§ **WORK INSTRUCTION**
For this exercise, copy each line of the records that contains the word "will".

--- SUPPLIED MATERIAL Enclosed Below ---

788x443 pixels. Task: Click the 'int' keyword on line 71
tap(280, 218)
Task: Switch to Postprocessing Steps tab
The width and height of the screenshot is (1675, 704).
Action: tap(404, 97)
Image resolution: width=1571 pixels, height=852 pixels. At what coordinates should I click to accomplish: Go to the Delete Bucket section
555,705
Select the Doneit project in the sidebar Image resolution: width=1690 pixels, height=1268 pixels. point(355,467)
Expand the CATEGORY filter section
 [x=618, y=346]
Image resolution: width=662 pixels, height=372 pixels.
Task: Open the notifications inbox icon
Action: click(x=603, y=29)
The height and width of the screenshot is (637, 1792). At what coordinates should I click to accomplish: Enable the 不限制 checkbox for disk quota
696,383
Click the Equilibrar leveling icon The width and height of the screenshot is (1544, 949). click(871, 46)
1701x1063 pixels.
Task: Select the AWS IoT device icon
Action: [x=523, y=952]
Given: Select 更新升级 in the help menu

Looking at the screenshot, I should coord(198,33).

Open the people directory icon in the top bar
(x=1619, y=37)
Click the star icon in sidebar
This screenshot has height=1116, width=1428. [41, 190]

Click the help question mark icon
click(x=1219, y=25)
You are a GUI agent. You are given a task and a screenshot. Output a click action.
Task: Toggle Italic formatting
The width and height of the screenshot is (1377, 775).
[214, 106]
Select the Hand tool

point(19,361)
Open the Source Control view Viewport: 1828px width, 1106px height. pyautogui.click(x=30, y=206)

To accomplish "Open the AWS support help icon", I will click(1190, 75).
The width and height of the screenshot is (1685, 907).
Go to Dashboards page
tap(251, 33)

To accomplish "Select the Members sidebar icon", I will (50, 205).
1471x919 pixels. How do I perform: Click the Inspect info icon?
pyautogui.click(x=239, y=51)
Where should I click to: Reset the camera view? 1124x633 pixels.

--- End of Enclosed SUPPLIED MATERIAL ---

§ **SOLUTION TO THE PROBLEM**
To accomplish "Open the AWS support help icon", I will click(1190, 75).
To accomplish "Select the Members sidebar icon", I will (50, 205).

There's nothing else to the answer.